[Dataset entries]
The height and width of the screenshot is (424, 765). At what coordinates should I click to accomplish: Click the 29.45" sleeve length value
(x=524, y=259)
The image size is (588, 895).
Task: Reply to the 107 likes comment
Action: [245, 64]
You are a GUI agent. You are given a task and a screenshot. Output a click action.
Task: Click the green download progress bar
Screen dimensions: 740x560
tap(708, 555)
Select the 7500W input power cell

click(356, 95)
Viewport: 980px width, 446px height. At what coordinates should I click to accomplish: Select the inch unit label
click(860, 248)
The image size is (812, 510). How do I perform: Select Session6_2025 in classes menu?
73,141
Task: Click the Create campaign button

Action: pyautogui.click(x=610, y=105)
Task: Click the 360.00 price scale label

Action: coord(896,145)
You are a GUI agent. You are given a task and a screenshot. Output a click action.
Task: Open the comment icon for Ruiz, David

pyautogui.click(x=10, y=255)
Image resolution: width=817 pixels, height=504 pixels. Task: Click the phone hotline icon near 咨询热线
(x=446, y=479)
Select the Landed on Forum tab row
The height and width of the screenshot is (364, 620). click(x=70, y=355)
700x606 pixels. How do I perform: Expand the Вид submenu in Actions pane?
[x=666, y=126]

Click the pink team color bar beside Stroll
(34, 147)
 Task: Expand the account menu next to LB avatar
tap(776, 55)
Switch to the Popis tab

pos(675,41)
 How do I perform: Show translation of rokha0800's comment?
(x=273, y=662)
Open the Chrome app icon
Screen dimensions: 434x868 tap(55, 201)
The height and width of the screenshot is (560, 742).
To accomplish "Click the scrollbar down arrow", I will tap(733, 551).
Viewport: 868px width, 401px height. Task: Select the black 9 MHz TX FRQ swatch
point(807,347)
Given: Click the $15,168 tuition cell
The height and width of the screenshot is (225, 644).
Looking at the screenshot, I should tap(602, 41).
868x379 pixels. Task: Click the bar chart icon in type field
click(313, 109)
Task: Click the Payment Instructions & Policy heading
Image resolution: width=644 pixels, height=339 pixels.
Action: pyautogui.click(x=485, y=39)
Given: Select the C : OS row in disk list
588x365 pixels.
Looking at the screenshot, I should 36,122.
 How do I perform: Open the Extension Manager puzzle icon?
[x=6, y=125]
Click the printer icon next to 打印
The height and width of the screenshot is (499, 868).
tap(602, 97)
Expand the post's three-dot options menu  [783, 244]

## Task directions
A complete, exact transcription of the records is needed.

## Task response
The height and width of the screenshot is (424, 765). At what coordinates should I click to accomplish: Click the 29.45" sleeve length value
(x=524, y=259)
The image size is (588, 895).
Task: Reply to the 107 likes comment
Action: [245, 64]
You are a GUI agent. You are given a task and a screenshot. Output a click action.
Task: Click the green download progress bar
Screen dimensions: 740x560
tap(708, 555)
Select the 7500W input power cell

click(356, 95)
Viewport: 980px width, 446px height. At what coordinates should I click to accomplish: Select the inch unit label
click(860, 248)
The image size is (812, 510). How do I perform: Select Session6_2025 in classes menu?
73,141
Task: Click the Create campaign button

Action: pyautogui.click(x=610, y=105)
Task: Click the 360.00 price scale label

Action: coord(896,145)
You are a GUI agent. You are given a task and a screenshot. Output a click action.
Task: Open the comment icon for Ruiz, David

pyautogui.click(x=10, y=255)
Image resolution: width=817 pixels, height=504 pixels. Task: Click the phone hotline icon near 咨询热线
(x=446, y=479)
Select the Landed on Forum tab row
The height and width of the screenshot is (364, 620). click(x=70, y=355)
700x606 pixels. How do I perform: Expand the Вид submenu in Actions pane?
[x=666, y=126]

Click the pink team color bar beside Stroll
(34, 147)
 Task: Expand the account menu next to LB avatar
tap(776, 55)
Switch to the Popis tab

pos(675,41)
 How do I perform: Show translation of rokha0800's comment?
(x=273, y=662)
Open the Chrome app icon
Screen dimensions: 434x868 tap(55, 201)
The height and width of the screenshot is (560, 742).
To accomplish "Click the scrollbar down arrow", I will tap(733, 551).
Viewport: 868px width, 401px height. Task: Select the black 9 MHz TX FRQ swatch
point(807,347)
Given: Click the $15,168 tuition cell
The height and width of the screenshot is (225, 644).
Looking at the screenshot, I should tap(602, 41).
868x379 pixels. Task: Click the bar chart icon in type field
click(313, 109)
Task: Click the Payment Instructions & Policy heading
Image resolution: width=644 pixels, height=339 pixels.
Action: pyautogui.click(x=485, y=39)
Given: Select the C : OS row in disk list
588x365 pixels.
Looking at the screenshot, I should 36,122.
 How do I perform: Open the Extension Manager puzzle icon?
[x=6, y=125]
Click the printer icon next to 打印
The height and width of the screenshot is (499, 868).
tap(602, 97)
Expand the post's three-dot options menu  [783, 244]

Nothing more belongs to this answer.